REQUEST:
Substitute "Ellipse" for "Rectangle" in the lines running from the one that contains "Open Preview of the quiz" through the end of the listing, inclusive, and write those lines out again with everything else unchanged. Omit the pictures from your answer.
>> BEGIN
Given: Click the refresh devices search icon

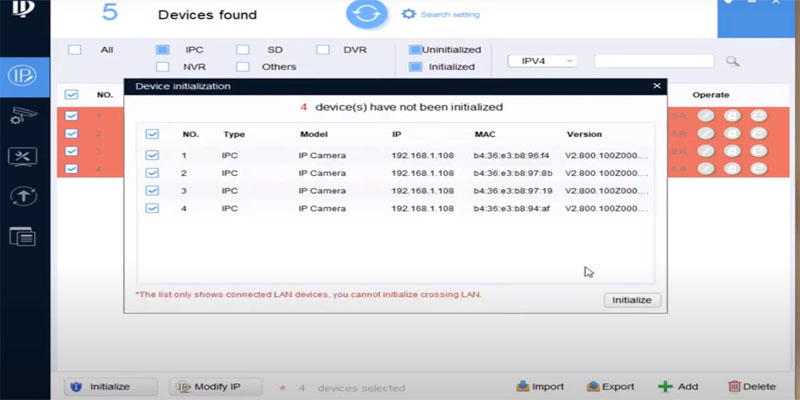Looking at the screenshot, I should click(367, 16).
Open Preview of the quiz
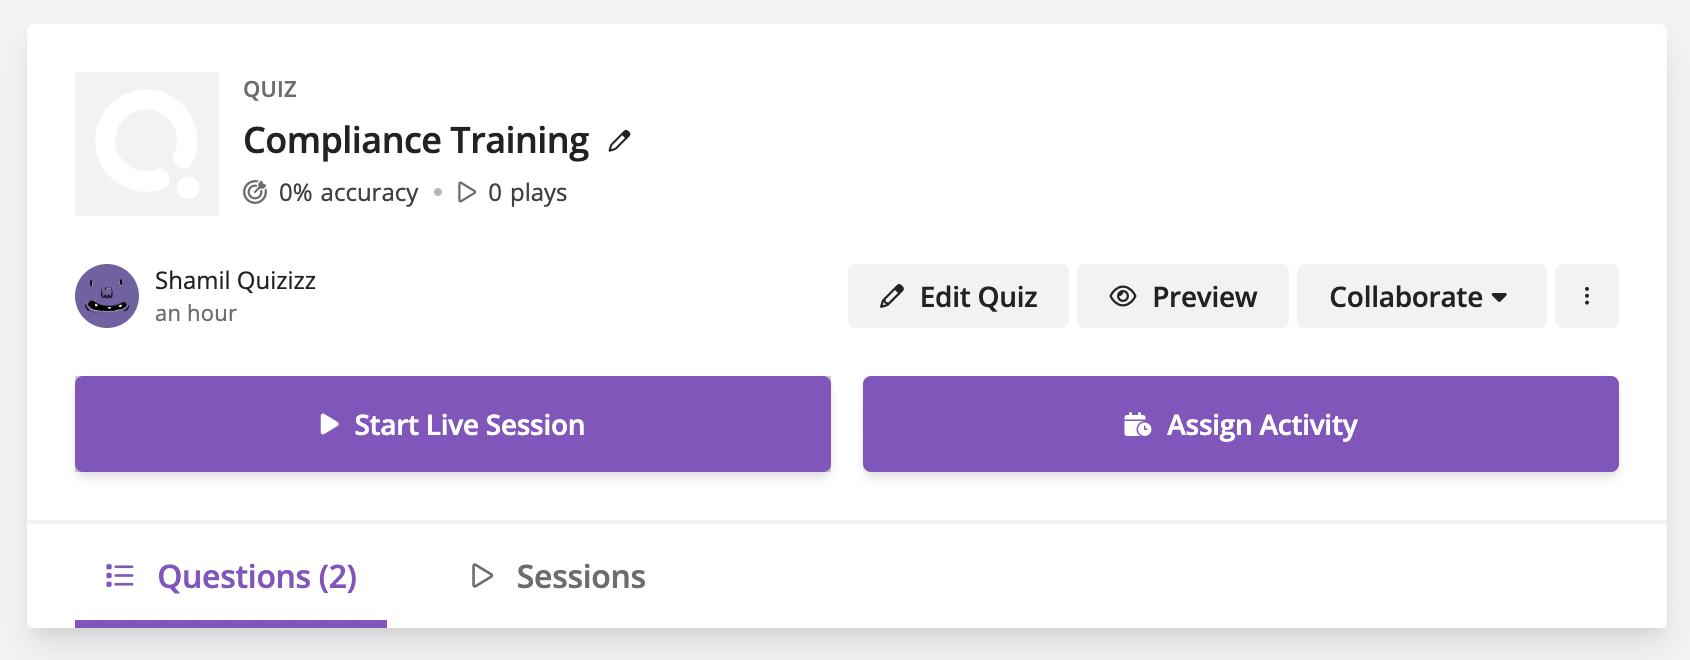The height and width of the screenshot is (660, 1690). click(x=1183, y=296)

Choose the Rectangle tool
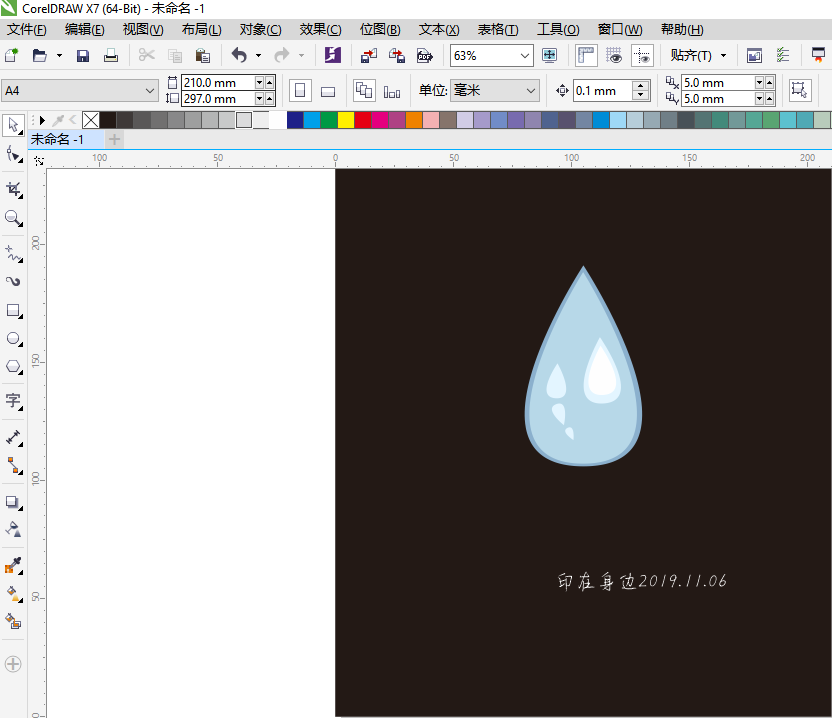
>> END
REPLY TO THE EXERCISE:
Open Preview of the quiz
The height and width of the screenshot is (660, 1690). click(x=1183, y=296)

Choose the Ellipse tool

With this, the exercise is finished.